Todo povo realmente civilizado e todo indivíduo de fato instruído e maduro toleram, em larga medida. Intolerância é sinal de primitivismo, puerilidade e atraso intelecto-moral.

(Texto recebido em 14 de fevereiro de 2001.)

Nota do Médium:

Um jovem amigo pediu-me para conversar com o Grande Mentor. De fato, esse é hábito que não me apraz atender, mas Anacleto quis entabular a conversa, dizendo querer aproveitá-la para a coletividade, publicando-a, já que o tema era motivo de angústia para expressiva parcela da população.

Por meio da psicografia, conversamos com ele. Transcrevia as indagações do rapaz, e, logo em seguida, o mestre me transmitia sua resposta, que digitava ao computador.

Como sempre, Anacleto, em sua concisão sábia e direta, deu, em poucas palavras, uma fantástica lição de como lidar com as paixões, indicando os pontos principais a saber: suas origens reais e os meios práticos de se lidar com a situação.

Benjamin Teixeira
Aracaju, 16 de fevereiro de 2001.

Estudo sobre a Paixão.

Prezado Anacleto: estou extremamente angustiado, porque me apaixonei por uma jovem, e não sei como me conduzir.

Se sabe se tratar de uma paixão tão-somente e não de amor; se se sente perturbado e não edificado, deve agir do modo como a razão determina que se deva conduzir nessas situações: com ponderação e abstinência.

Não é tão fácil assim.

Oh, é sim. É uma questão de se querer.

E quando não se quer? Parece justamente ser esse o grande drama da paixão: passamos a desejar algo que nos é proibido.

Isso significa que as energias estão sendo direcionadas de modo errado. O estímulo deve ser transmutado para algo útil. Bom recordar-se do que disse Freud, o grande pai da Psicanálise: as maiores conquistas da civilização advieram da sublimação do excedente de energia sexual.

Muito fácil de se dizer. Dificílimo de se aplicar.

Não quando se pensa que o prazer momentâneo, se atendido, será seguido de sofrimentos arrasadores; se a concessão feita ao imediatismo trouxer terríveis marcas duradouras, e se arrastar para fora da rota da felicidade o aventureiro que se lhe lance aos braços.
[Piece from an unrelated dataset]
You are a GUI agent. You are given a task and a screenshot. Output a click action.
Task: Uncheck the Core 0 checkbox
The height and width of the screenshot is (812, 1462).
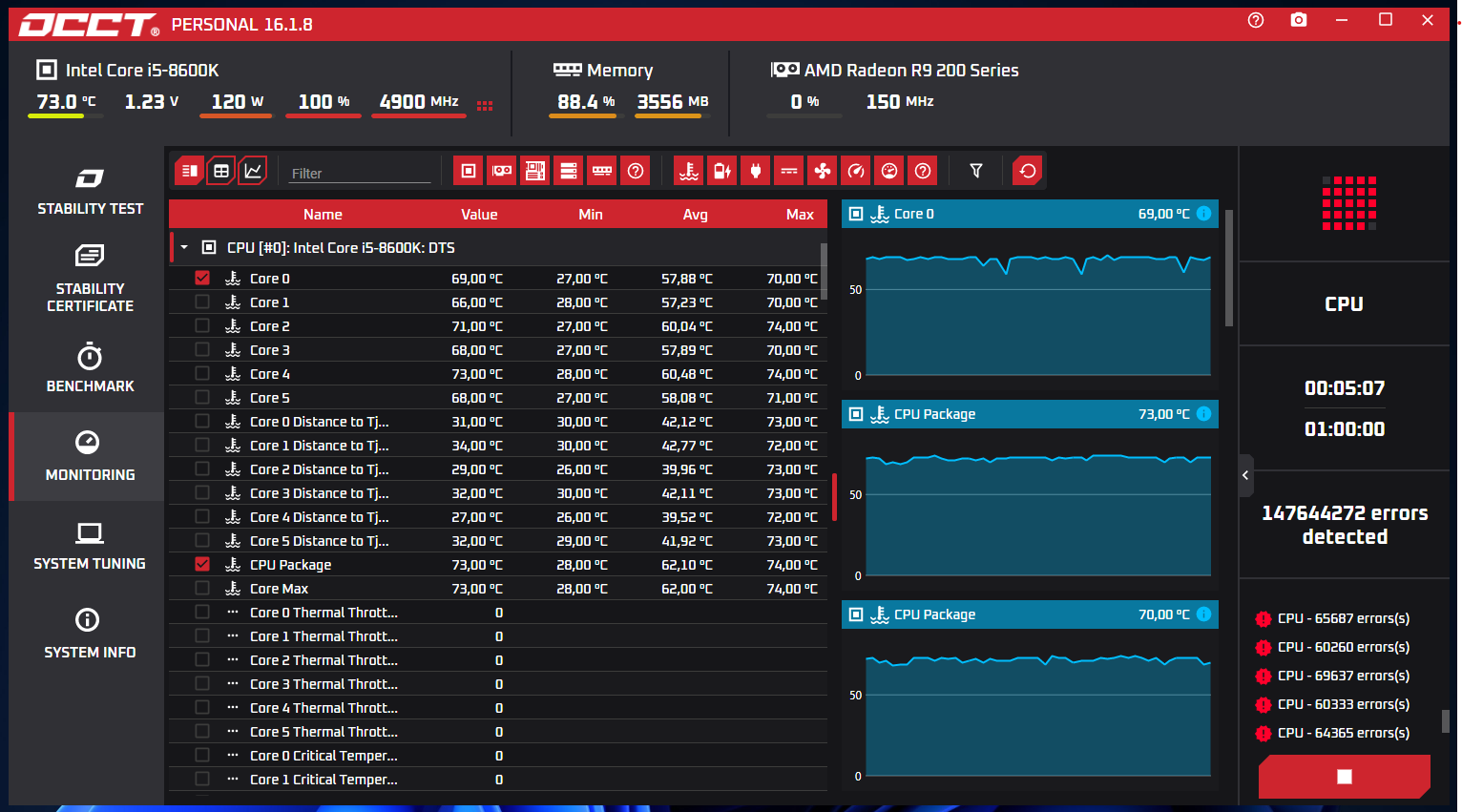click(x=201, y=278)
Em termos práticos, o que sugere que eu faça?

Que se concentre em seus sonhos, em seus grandes projetos de vida, em seus ideais. Normalmente, quando alguém tem espaço para paixões ardentes, está com espaço mental ocioso, potencial criativo inutilizado pedindo o calor da ação. O vazio da não-realização, por esse desperdício-negligência no campo do essencial, projetado, conduz o indivíduo, inconscientemente, a tentar compensá-lo por meio do arrebatamento da paixão. Eis porque, assim, constitui um simples desvio existencial entregar-se à fúria dos instintos e das emoções desgovernadas.

Como vou saber o que devo fazer?

Siga o seu coração, suas mais caras intuições, seus ideais mais elevados, e saberá claramente o que deve ser feito. Confie mais em si mesmo e saiba que veio ao mundo físico em cumprimento de uma delegação divina – ou não estaria aí, já que o Criador não faria qualquer coisa sem um propósito. Nenhum animal tem vacilações quanto a seu caminho. Você também pode saber. Ouvindo a voz da consciência, saberá exatamente do que se trata sua estada na Terra. A paz, a sensação de dever cumprido, de estar no caminho da verdade farão o coroamento dessa descoberta. Siga-a, e será feliz.

Anacleto.

(Recebido em 16 de fevereiro de 2001.)